I. Function and Purpose of Telomerase:

All organisms must undergo DNA replication in order to duplicate their DNA. This occurs by pairing complementary bases. During DNA replication, the two old DNA strands serve as templates for the formation of a new strand. For a more detailed overview, see this video.

During DNA replication, the ends of chromosomes are shortened because of the end-replication problem (Podlevsky et al 2008). This occurs because polymerase cannot transcribe the last primer of the lagging strand so the DNA at that spot is lost. To prevent this from happening, telomeres are added to the ends of DNA by telomerase. Telomeres are usually simple tandem repeats that contain no genetic information (Podlevsky et al 2008). Telomeres exist to maintain the integrity of the chromosome and to prevent unnecessary recombination and end to end joining (Tomlinson et al 2006).

 Telomere picture

Telomerase is made up of two different structures: a protein called TERT (telomerase reverse transcriptase) and a RNA template (Podlevsky et al 2008). The TERT protein synthesizes telomeric DNA repeats using a short sequence in the RNA template (Podlevsky et al 2008).

 Telomerase picture

For a summary of telomerase and telomeres, see this video: 

II. Structures

Secondary and Tertiary structures of the RNA component of telomerase have been found for many species including humans. Here is a comprehensive list (http://telomerase.asu.edu/structures.html).

III. Diseases related to Telomerase and why they occur

Most human somatic cells do not contain a high amount of telomerase or its activity is inhibited (Collins, K 2009). However, the majority of human cancer cells have been found to have active telomerase (Collins, K 2009).

     a. Dyskeratosis Congenita (DKC) is an inherited disease whose symptoms include hyperpigmentation (dark patches of skin), oral leukoplakia (white spots      inside the mouth), and lack of nails (http://telomerase.asu.edu/diseases.html). Individuals with this disease usually die from bone marrow failure,      immunodeficiency, pulmonary complications, or malignancies (http://telomerase.asu.edu/diseases.html). Cells of patients with the autosomal dominant or      X-linked form of this disease have a mutation that lowers the function of telomerase by 50% (Errington et al 2008). This lowering results in severe diseases      and early death (Errington et al 2008).

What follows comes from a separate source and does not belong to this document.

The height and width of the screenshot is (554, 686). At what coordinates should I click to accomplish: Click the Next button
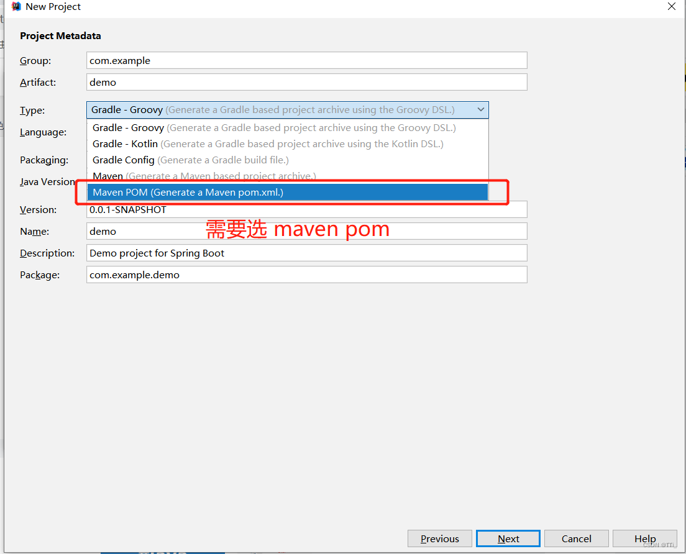(508, 538)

      Symptoms of dyskeratosis congenita

      Chart of dyskeratosis congenita

     b. Aplastic Anemia (AA) is more of an acquired disease than it is hereditary, although sometimes family history plays a part      (http://telomerase.asu.edu/diseases.html). This disease has connections with mutations in both the TERT protein and the RNA template of telomerase      (http://telomerase.asu.edu/diseases.html). Individuals with this disease usually die of bone marrow failure (http://telomerase.asu.edu/diseases.html).

      This is the bone marrow of a patient with Aplastic Anemia

     c. Idiopathic Pulmonary Fibrosis (IPF) is also caused by mutations to TERT and the RNA template of telomerase      (http://telomerase.asu.edu/diseases.html). This disease causes fibrotic lesion and scarring of the lung (http://telomerase.asu.edu/diseases.html). The      excess scar tissue results in decreased lung volume (http://telomerase.asu.edu/diseases.html).

      Scarring of the lung tissue (IPF)

     Pulmonary hypertension in a patient with IPF (Medical Journal)

IV. Therapeutic uses of telomerase

     a. It was found that short telomeres impair the function of epidermal stem cells, which causes impaired skin and hair growth (Siegl-Cachedenier et al 2007). To remedy this, a study has been conducted in which telomerase is reintroduced in mice with short telomeres to correct epidermal stem cell defects (Siegl-Cachedenier et al 2007).  This reintroduction of telomerase also results in a normal lifespan by preventing degenerative pathologies (Siegl-Cachedenier et al 2007).

     b. It has been found that transduction of the TERT protein can provide the autosomal dominant form of Dyskeratosis congenita with enough telomerase activity to extend the average length of telomeres (Westin et al 2008). It was also found that the expression of TERT and the RNA component together results in even more telomerase activity (Westin et al 2008). This is evidence that autosomal dominant DC cells can be saved from defects in telomere maintenance (Westin et al 2008). This method may be used for preventing the effects of telomere shortening in other diseases as well (Westin et al 2008).